▶ DOCUMENT SECTION:
Information on building walk-up facilities (e.g. ATMs) or outdoor activity areas (e.g. sales in lots outside of buildings).
Walk-up facilities are pedestrian services located on a building wall such as ATMs or restaurant service windows. Outdoor activity areas are areas on a lot that serve customers of commercial uses in space outside the building.
Building Permits are required for most walk-up facilities and outdoor activity areas (in those zoning districts that regulate outdoor activities as a distinct land use, see Understanding What's Allowed below). Outdoor activities do not require a Building Permit in zoning districts which do not separately regulate them and would be considered accessory uses to the associated commercial use. Depending on the scope of work and zoning district of your property your project may be approvable over-the-counter (OTC), or it may require Neighborhood Notification and several accompanying Pre-Application steps. In certain instances a Conditional Use Authorization (CU) may also be required.
Got permitting questions?
Read the FAQ
If your walk-up facility project is part of a new restaurant, please see our Restaurants permitting page.
It is recommended to visit or call Planning staff at the Planning Information Center (PIC) early in the planning of your project. The PIC is at 1660 Mission Street, 1st floor and may also be reached by phone at (415) 558-6377 or via email at email@example.com.

▶ GIVEN INFORMATION:
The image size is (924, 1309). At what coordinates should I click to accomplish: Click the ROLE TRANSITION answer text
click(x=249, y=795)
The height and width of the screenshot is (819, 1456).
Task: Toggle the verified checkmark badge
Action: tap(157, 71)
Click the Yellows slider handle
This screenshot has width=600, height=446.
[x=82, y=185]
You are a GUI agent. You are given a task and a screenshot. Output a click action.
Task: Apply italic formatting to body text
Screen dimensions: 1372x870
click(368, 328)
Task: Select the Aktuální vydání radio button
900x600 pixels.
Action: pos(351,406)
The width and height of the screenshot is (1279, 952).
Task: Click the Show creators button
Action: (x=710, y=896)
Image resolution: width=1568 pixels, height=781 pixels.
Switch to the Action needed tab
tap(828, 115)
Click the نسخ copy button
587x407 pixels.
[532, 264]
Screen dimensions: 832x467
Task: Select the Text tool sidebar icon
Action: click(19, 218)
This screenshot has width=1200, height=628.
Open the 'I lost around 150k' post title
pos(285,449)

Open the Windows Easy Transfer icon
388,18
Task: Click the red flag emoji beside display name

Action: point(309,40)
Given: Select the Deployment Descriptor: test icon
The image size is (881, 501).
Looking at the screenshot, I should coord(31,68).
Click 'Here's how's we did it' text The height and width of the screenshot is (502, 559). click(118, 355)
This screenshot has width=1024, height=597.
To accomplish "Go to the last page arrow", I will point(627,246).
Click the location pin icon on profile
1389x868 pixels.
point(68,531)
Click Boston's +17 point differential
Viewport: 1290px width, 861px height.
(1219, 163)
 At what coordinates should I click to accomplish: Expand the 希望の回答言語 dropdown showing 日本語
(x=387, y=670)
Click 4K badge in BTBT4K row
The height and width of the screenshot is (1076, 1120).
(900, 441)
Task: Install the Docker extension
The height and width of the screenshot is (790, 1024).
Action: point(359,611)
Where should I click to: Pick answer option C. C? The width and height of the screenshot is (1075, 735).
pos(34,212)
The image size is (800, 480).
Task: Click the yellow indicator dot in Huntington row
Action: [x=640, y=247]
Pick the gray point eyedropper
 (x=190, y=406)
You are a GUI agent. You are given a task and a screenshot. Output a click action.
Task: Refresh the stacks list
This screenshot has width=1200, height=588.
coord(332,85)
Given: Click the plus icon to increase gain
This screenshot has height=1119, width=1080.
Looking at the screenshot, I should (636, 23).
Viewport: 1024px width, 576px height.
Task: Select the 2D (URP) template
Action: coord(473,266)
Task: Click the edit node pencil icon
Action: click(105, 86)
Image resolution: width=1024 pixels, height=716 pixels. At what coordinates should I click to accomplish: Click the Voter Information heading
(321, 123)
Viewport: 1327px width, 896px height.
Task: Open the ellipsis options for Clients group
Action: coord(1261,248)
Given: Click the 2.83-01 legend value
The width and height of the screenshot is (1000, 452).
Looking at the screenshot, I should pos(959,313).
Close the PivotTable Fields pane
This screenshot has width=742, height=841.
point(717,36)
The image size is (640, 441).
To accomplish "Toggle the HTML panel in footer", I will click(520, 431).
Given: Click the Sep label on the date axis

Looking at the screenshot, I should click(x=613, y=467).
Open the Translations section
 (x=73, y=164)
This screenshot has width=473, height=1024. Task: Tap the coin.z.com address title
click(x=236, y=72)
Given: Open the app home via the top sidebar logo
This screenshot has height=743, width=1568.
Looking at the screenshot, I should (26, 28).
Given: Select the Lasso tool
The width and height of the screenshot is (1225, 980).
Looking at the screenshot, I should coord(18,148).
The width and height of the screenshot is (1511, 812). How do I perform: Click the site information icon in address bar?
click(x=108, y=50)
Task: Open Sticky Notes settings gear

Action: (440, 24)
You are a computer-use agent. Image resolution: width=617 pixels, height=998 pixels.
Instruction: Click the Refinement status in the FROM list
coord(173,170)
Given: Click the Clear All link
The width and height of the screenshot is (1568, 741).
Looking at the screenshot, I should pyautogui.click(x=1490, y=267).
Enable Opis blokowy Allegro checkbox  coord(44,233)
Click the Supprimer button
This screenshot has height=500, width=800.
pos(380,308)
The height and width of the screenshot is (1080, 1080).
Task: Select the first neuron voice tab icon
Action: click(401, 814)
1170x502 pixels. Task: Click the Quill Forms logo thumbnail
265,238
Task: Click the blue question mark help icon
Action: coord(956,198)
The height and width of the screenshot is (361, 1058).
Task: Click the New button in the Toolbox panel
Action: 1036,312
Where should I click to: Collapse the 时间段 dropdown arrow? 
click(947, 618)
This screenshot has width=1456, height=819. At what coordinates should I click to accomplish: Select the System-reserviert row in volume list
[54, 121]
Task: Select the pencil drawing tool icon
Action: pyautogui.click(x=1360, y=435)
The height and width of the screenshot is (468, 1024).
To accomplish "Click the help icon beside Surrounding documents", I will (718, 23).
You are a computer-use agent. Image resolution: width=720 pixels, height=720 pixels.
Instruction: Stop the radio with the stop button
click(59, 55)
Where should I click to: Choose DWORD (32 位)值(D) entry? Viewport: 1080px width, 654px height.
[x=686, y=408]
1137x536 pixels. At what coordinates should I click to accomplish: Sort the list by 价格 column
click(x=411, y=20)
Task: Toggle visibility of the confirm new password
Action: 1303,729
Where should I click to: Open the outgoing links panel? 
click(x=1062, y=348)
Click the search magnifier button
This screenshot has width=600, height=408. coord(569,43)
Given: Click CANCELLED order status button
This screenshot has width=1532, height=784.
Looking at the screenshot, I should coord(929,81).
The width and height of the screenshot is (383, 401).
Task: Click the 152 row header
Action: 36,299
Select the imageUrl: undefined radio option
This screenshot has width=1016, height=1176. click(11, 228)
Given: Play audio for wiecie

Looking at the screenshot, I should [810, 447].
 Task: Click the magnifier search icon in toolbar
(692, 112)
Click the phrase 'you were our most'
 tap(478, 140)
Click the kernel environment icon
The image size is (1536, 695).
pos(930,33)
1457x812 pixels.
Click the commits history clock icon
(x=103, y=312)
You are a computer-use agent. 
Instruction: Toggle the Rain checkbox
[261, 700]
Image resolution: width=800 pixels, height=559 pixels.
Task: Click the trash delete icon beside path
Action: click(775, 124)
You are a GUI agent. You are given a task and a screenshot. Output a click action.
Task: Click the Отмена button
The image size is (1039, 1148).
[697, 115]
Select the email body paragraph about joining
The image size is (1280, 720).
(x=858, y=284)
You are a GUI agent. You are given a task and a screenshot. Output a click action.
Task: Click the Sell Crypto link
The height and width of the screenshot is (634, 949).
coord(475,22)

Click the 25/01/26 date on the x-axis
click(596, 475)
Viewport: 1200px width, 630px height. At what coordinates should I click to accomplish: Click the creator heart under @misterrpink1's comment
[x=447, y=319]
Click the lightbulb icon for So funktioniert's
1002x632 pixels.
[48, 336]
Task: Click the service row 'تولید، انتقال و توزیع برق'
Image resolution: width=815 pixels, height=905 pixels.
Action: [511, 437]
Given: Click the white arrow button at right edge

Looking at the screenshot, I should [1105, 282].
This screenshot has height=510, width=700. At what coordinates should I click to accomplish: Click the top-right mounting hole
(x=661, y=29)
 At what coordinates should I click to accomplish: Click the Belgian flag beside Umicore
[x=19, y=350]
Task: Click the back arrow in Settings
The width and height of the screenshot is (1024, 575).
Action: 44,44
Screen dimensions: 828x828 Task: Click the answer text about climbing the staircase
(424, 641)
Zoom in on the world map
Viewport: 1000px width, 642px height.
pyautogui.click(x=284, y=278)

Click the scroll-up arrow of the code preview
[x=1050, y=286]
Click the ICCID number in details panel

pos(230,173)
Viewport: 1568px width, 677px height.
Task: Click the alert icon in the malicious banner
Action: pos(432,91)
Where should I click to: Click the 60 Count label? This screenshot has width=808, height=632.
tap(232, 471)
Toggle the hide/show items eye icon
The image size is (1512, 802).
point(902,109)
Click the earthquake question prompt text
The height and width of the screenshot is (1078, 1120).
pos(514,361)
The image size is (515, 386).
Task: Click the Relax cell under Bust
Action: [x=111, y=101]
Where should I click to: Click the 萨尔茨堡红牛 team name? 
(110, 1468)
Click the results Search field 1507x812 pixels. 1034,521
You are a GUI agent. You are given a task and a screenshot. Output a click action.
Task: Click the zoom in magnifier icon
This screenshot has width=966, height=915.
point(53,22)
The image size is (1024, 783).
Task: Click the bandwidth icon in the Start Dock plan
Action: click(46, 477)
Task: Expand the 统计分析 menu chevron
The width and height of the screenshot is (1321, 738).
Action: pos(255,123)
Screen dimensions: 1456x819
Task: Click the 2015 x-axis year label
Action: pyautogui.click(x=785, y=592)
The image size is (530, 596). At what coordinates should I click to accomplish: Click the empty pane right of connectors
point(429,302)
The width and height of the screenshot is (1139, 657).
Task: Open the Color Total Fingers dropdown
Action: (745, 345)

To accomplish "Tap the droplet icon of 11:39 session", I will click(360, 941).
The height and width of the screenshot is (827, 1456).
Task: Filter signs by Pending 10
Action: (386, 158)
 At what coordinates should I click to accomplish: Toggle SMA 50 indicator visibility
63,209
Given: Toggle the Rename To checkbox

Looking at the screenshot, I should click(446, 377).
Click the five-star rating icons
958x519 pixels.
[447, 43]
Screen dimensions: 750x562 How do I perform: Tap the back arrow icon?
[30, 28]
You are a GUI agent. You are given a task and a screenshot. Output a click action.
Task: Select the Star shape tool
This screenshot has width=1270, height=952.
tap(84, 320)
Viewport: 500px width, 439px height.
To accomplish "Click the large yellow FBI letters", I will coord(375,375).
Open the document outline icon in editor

▶ DIRECTION: Repeat the text on walk-up facilities and outdoor activity areas above word for word, from its first line to its last.

▶ FINAL ANSWER:
Information on building walk-up facilities (e.g. ATMs) or outdoor activity areas (e.g. sales in lots outside of buildings).
Walk-up facilities are pedestrian services located on a building wall such as ATMs or restaurant service windows. Outdoor activity areas are areas on a lot that serve customers of commercial uses in space outside the building.
Building Permits are required for most walk-up facilities and outdoor activity areas (in those zoning districts that regulate outdoor activities as a distinct land use, see Understanding What's Allowed below). Outdoor activities do not require a Building Permit in zoning districts which do not separately regulate them and would be considered accessory uses to the associated commercial use. Depending on the scope of work and zoning district of your property your project may be approvable over-the-counter (OTC), or it may require Neighborhood Notification and several accompanying Pre-Application steps. In certain instances a Conditional Use Authorization (CU) may also be required.
Got permitting questions?
Read the FAQ
If your walk-up facility project is part of a new restaurant, please see our Restaurants permitting page.
It is recommended to visit or call Planning staff at the Planning Information Center (PIC) early in the planning of your project. The PIC is at 1660 Mission Street, 1st floor and may also be reached by phone at (415) 558-6377 or via email at email@example.com.